Activity: Your copy should hold only the lines from the one holding "The image size" through the last line of the records below, both included, each exact and with no pictures.

Raw data:
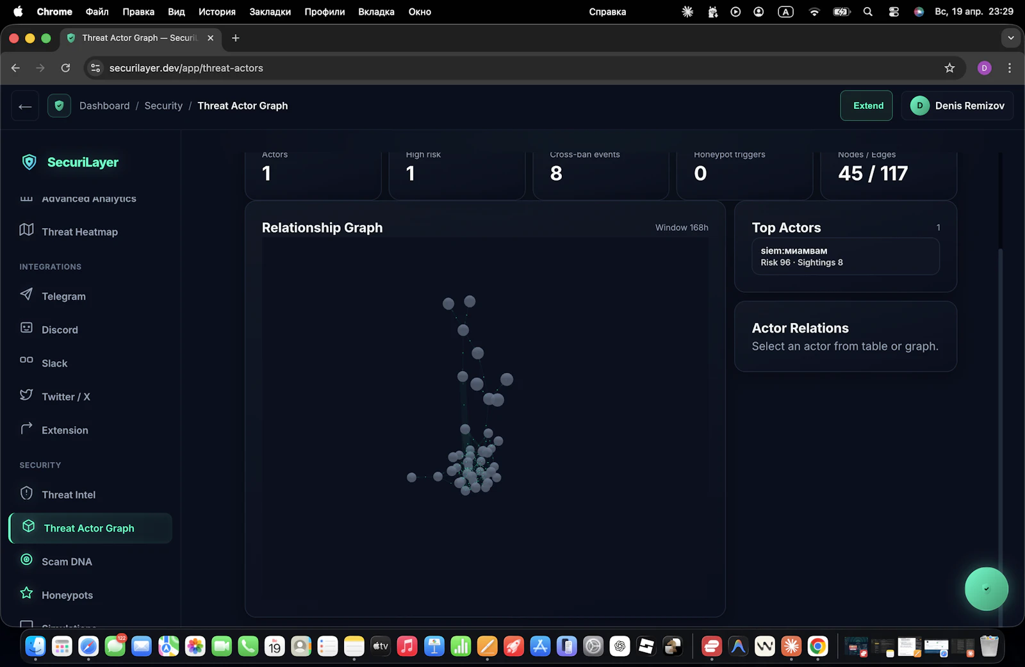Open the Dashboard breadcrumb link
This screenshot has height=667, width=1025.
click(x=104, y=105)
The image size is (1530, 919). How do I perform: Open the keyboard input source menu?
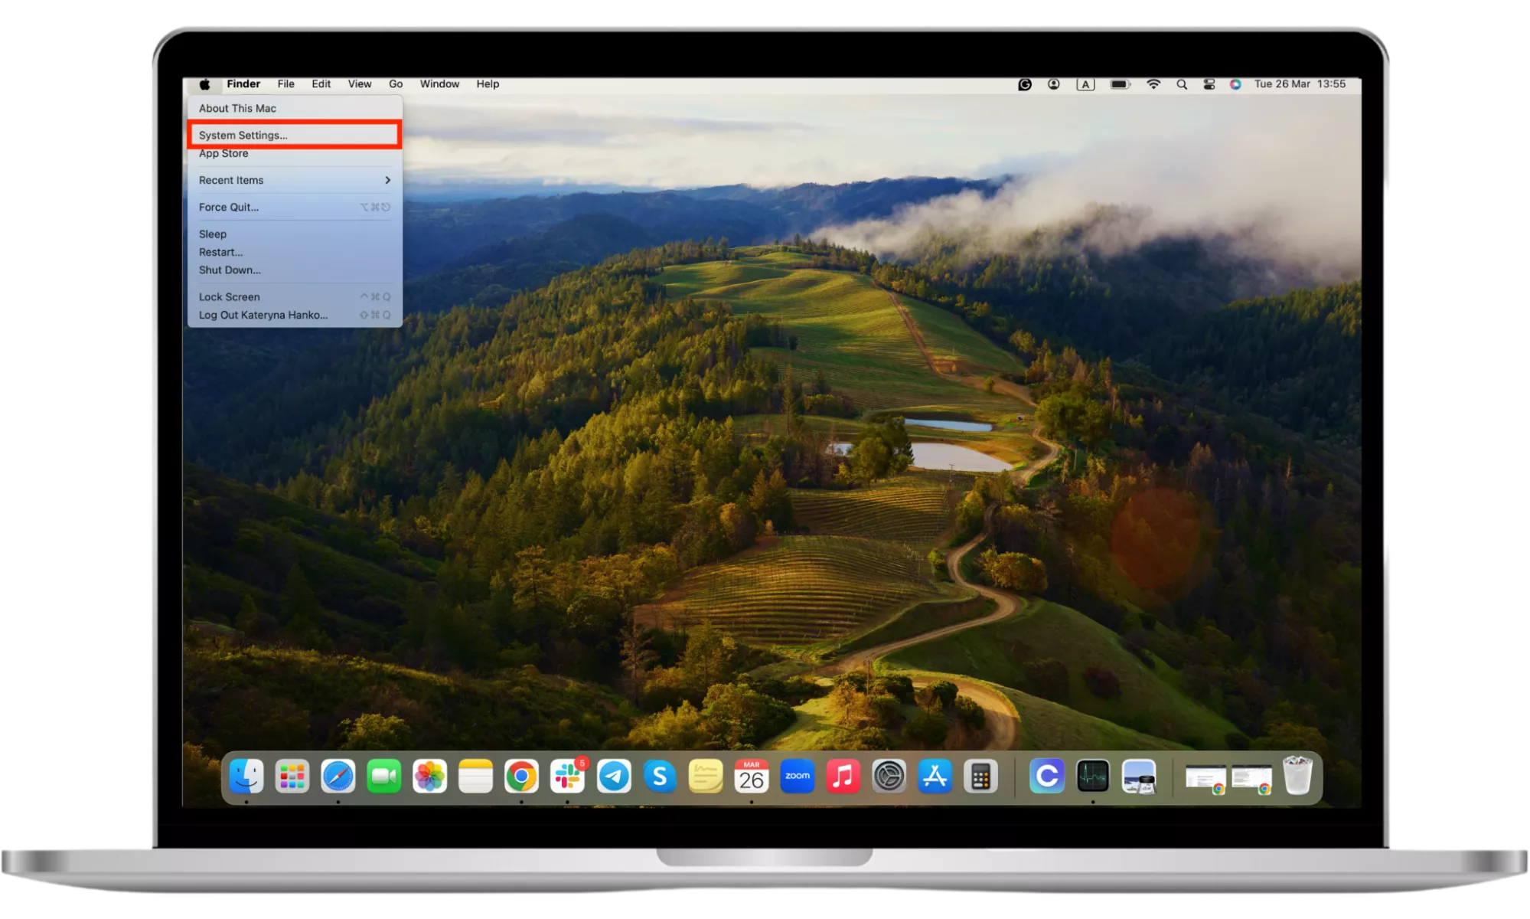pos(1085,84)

Written solution:
The image size is (1530, 919). How do I perform: Open the keyboard input source menu?
pos(1085,84)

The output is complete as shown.